Though it's weird that the FDA don't just allow a 'may contain traces' warning, many countries do.

2 comments

> Though it's weird that the FDA don't just allow a 'may contain traces' warning, many countries do.

The reason is that such information is useless. If someone has a sesame allergy, they can not eat the food that "may contain traces" anyway. So actually having a definitive boolean _hasSesame is far more useful information, and will lead to less accounts of confusion.

Just as an example, my son's friend is allergic. Can I, as a parent of a friend, give to this child food with the "may contain traces" label? Will every parent of a friend make the same decision? With the new labeling, the answer is much clearer.
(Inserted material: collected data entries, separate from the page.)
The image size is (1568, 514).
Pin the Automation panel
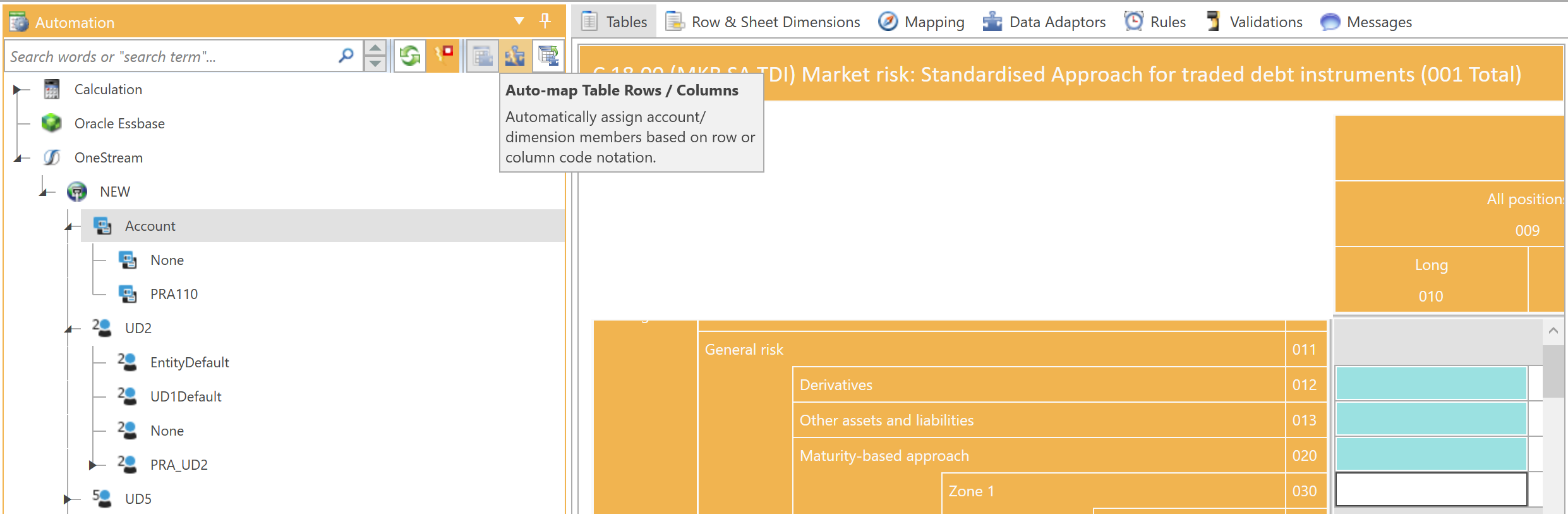545,21
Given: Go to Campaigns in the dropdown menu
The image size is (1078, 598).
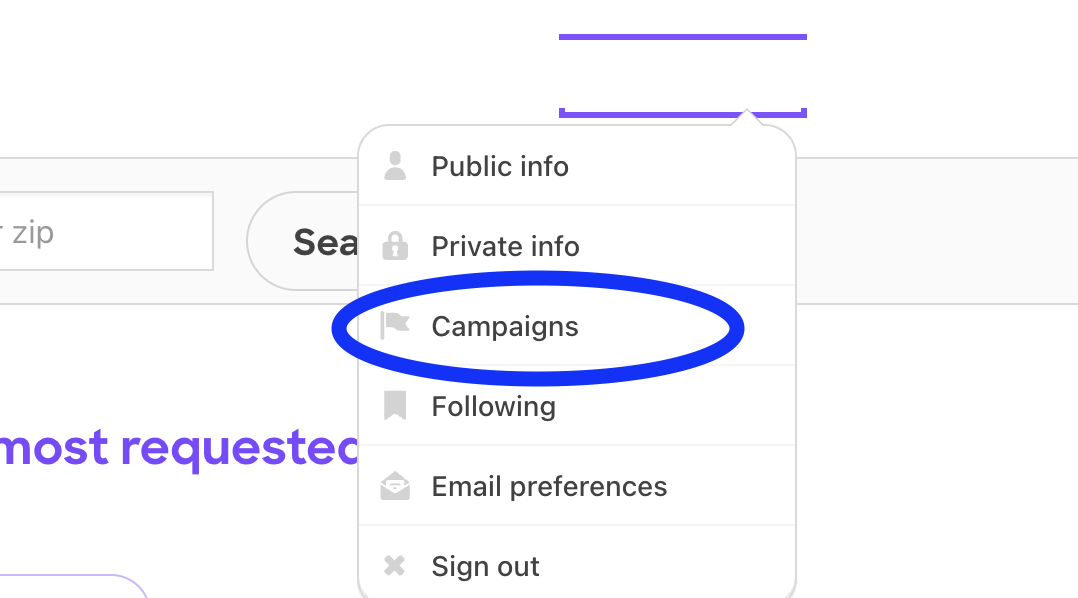Looking at the screenshot, I should tap(505, 326).
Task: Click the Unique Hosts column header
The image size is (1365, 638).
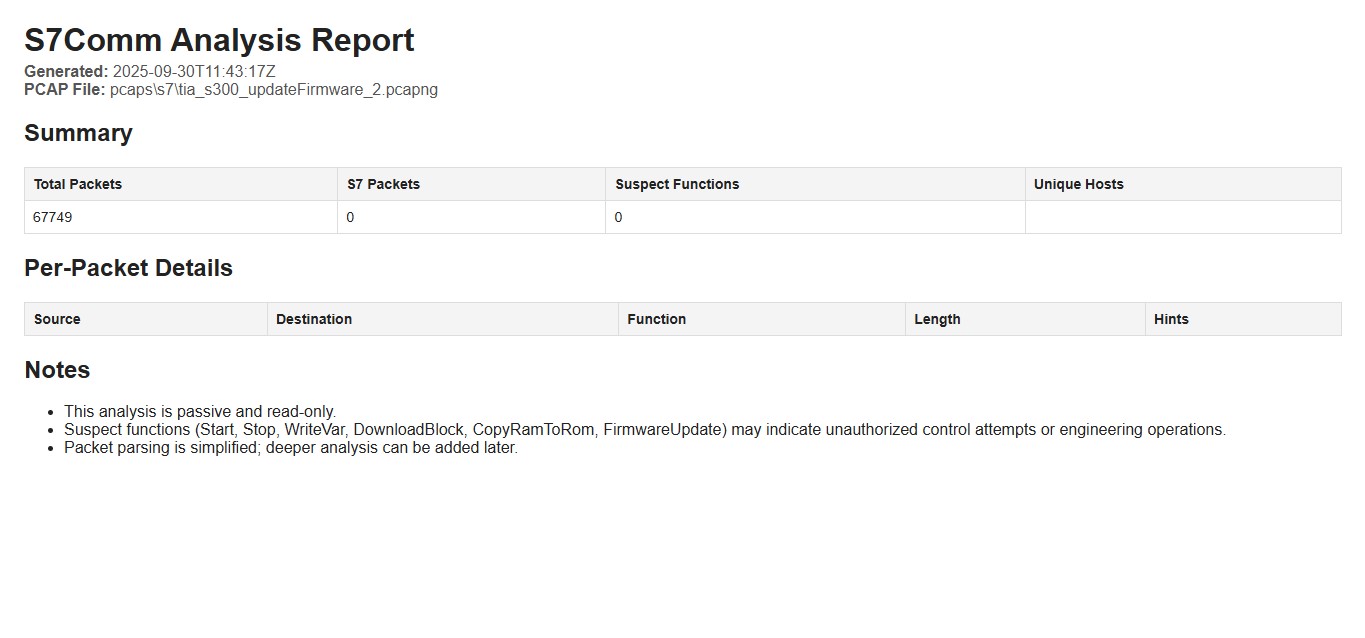Action: coord(1184,184)
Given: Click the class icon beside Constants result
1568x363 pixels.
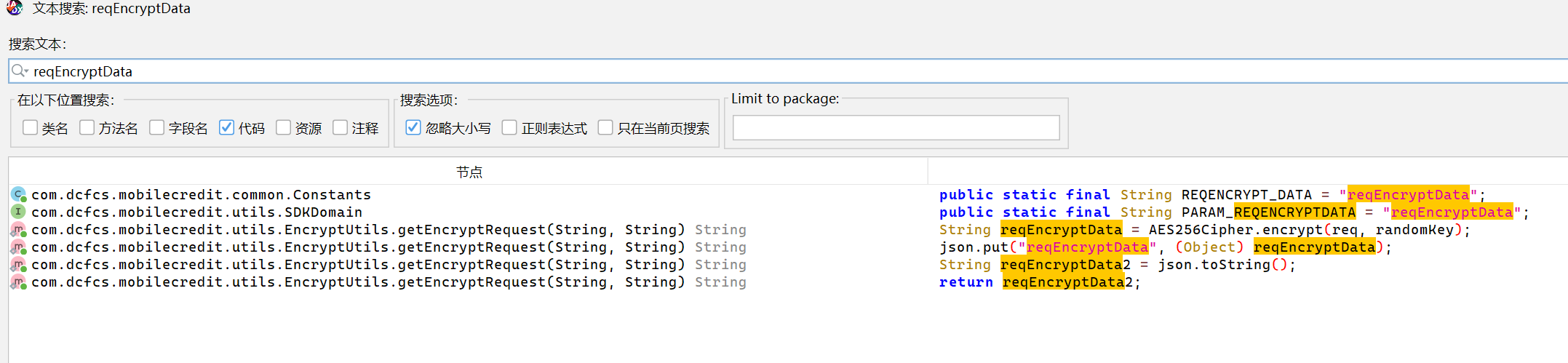Looking at the screenshot, I should click(x=18, y=194).
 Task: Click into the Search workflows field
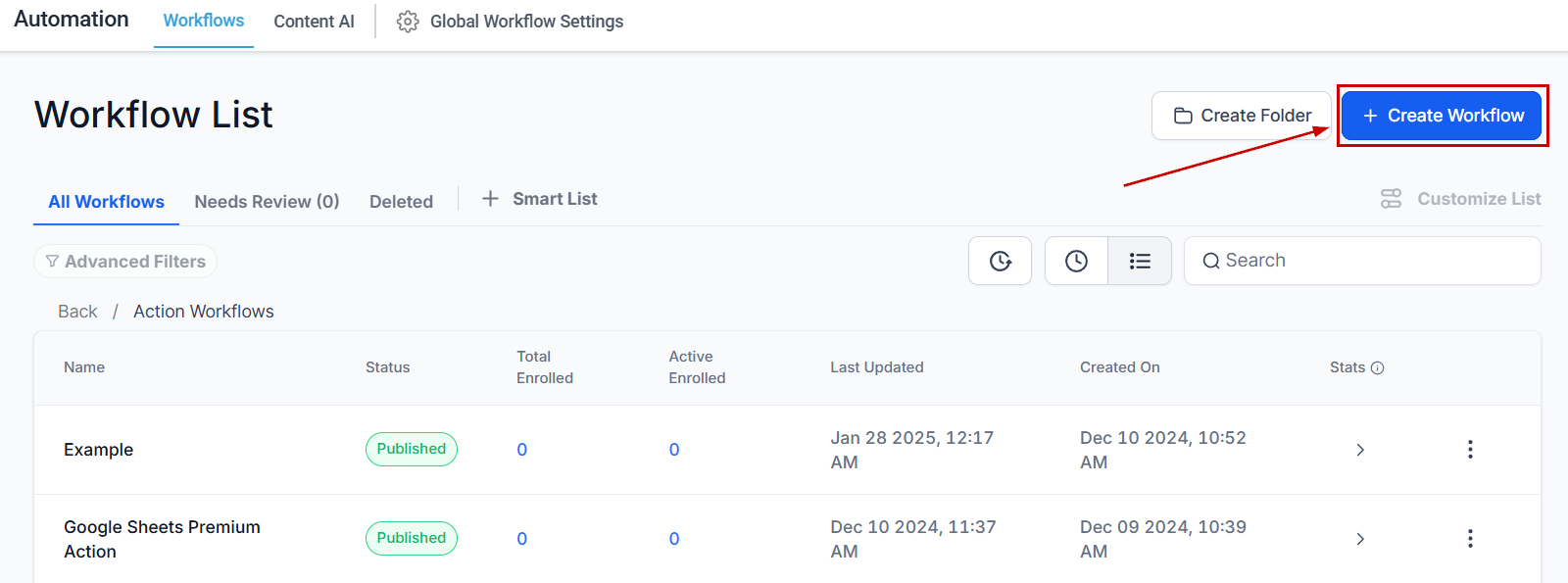point(1372,261)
Manufacturers going on a sesame flour adding spree to foods that were previously perfectly safe for those kids is going to cause a lot more pain than people irresponsible enough to treat "May contain" as worth risking for kids they don't know well enough to make that call on.
> It’s not that they’ve added sesame where there was none before, it’s that they’re having to declare that sesame might be there

They added it where there was none before. People with allergies to sesame were eating bread at Olive Garden and Chick-Fil-A just fine before this legislation and now they can't.

> Though it's weird that the FDA don't just allow a 'may contain traces' warning, many countries do

The FDA always allowed that. But by naming it a major allergen the "Contain" statement becomes mandatory, and the "May Contain" statement doesn't satisfy that.